Requirement >> Count the lines in the rows below that contain the string "Open", matching case exactly, and give only that number.

Data for this exercise >>
============================================================
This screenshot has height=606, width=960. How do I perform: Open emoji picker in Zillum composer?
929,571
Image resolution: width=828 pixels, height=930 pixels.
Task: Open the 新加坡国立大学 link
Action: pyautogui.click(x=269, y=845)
============================================================
Answer >> 2